Activity ::
Set down the entries below exactly; drop the pictures.

[Dataset records]
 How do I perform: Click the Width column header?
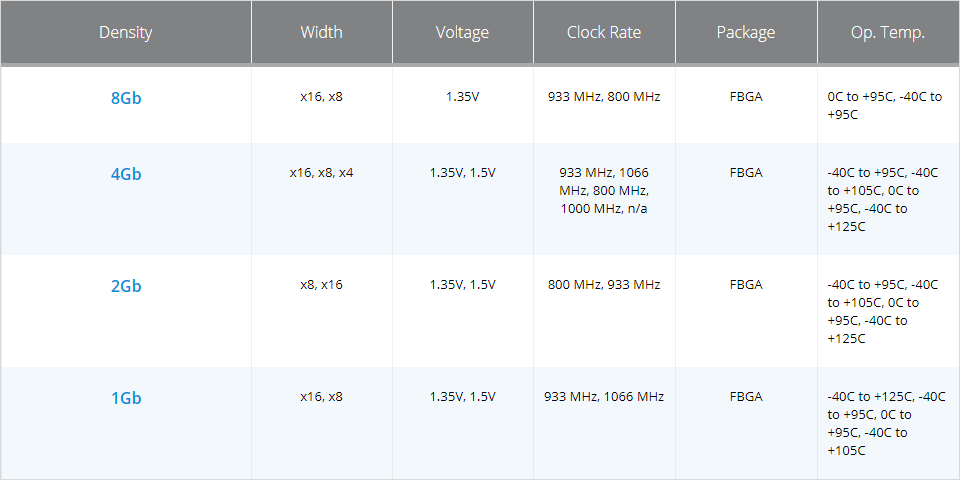(321, 32)
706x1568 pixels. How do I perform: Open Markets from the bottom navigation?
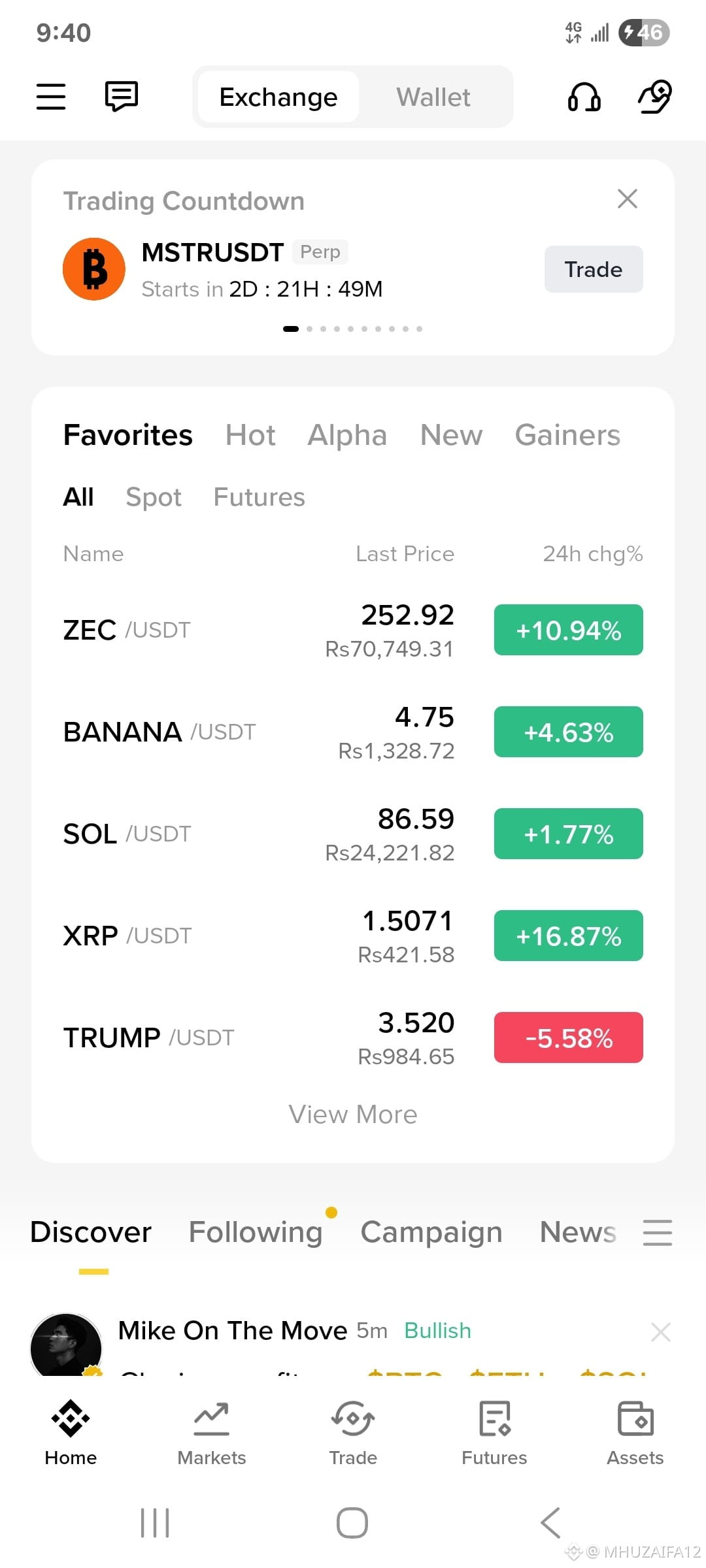212,1434
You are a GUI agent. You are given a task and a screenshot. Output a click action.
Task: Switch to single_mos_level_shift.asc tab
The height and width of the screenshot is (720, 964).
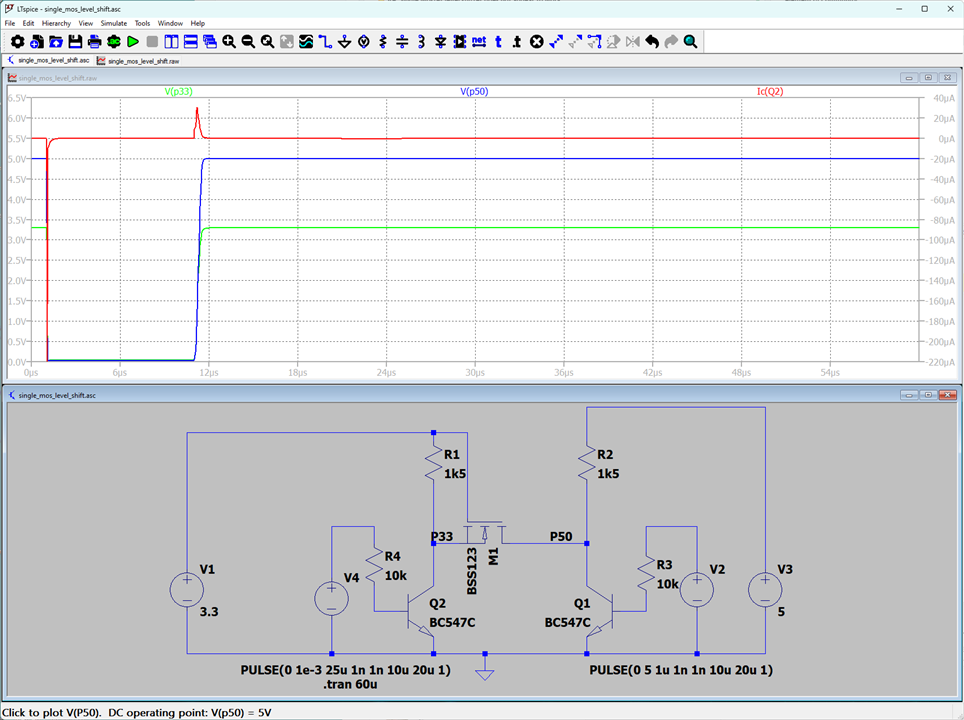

Result of this task ::
 How do I perform: Click the Width column header?
(321, 32)
706x1568 pixels. How do I perform: Open Markets from the bottom navigation?
212,1434
You are a GUI agent. You are given a task and a screenshot. Output a click action.
Task: Switch to single_mos_level_shift.asc tab
The height and width of the screenshot is (720, 964).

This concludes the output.